As a sophomore at Livingston High School, Loren had been labeled a "problem student" and sent to St. Margaret's. Loren was a petite thing back then, just five feet tall, and she hadn't grown much in the ensuing years. The other investigators, all males and oh so clever, called her Squirt.
Investigators. You get them started, they'll shred you with the cutting lines.
But Loren hadn't always been one of the so-called troubled youth. When she was in elementary school, she was that tiny tomboy, that spunky spark plug of a girl who kicked ass in kickball and would sooner die than don anything in the pink family. Her father worked a variety of blue-collar jobs, mostly involving trucking. He was a sweet, quiet man who made the mistake of falling for a woman far too beautiful for him.
The Muse clan lived in the Coventry section of Livingston, New Jersey, a slice of suburbia well beyond their social and economic means. Loren's mother, the ravishing and demanding Mrs. Muse, had insisted because, dammit, she deserved it. No one- but no one- was going to look down on Carmen Muse.
She pushed Loren's father, demanding he work harder, take out more loans, find a way to keep up, until- exactly two days after Loren turned fourteen years old- Dad blew his brains out in their detached two-car garage.

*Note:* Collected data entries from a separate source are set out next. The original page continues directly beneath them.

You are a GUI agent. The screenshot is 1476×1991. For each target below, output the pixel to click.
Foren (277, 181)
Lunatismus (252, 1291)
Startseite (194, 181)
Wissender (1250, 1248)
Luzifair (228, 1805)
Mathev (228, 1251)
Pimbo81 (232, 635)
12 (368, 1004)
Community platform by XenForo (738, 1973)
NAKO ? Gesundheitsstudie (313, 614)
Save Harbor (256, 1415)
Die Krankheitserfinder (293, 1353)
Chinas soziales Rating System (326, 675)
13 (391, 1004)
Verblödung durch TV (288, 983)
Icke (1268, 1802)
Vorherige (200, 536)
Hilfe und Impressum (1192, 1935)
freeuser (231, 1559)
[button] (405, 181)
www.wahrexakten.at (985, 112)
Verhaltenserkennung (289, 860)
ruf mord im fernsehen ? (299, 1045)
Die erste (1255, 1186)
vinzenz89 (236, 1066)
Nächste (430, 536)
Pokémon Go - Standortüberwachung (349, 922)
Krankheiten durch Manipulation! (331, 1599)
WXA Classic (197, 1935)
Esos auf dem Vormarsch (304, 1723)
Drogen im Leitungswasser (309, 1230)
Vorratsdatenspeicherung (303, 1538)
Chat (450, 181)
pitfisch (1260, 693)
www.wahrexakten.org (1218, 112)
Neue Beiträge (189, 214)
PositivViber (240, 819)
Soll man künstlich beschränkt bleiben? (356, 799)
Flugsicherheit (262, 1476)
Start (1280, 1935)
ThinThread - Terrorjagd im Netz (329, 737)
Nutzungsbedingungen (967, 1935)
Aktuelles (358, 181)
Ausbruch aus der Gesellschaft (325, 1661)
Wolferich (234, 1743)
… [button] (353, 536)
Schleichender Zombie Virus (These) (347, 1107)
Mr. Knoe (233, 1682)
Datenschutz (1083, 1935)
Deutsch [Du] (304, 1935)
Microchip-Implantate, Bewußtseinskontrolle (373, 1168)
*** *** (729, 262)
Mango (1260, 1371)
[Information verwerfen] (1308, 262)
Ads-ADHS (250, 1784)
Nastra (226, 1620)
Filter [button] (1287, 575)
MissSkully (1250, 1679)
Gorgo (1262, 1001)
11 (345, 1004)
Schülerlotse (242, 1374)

In hindsight her father was probably bipolar. She understood that now. There was a chemical imbalance in his brain. A man kills himself- it's not fair to blame others. But Loren did. She blamed her mother. She wondered what her sweet, quiet father's life would have been like had he married someone less high maintenance than Carmen Valos of Bayonne.
Young Loren took the tragedy as one might expect: She rebelled like mad. She drank, smoked, hung out with the wrong crowd, slept around. It was, Loren knew, grossly unfair that boys with multiple sex partners are revered while girls who do the same are dumb sluts. But the truth was- and Loren hated to admit this- for all the comforting feminist rationalizations, Loren knew that her level of promiscuity was adversely (though directly) related to her self-esteem. That is, when her self-worth was low, her, uh, easiness factor rose. Men didn't seem to suffer the same fate, or if they did, they hid it better.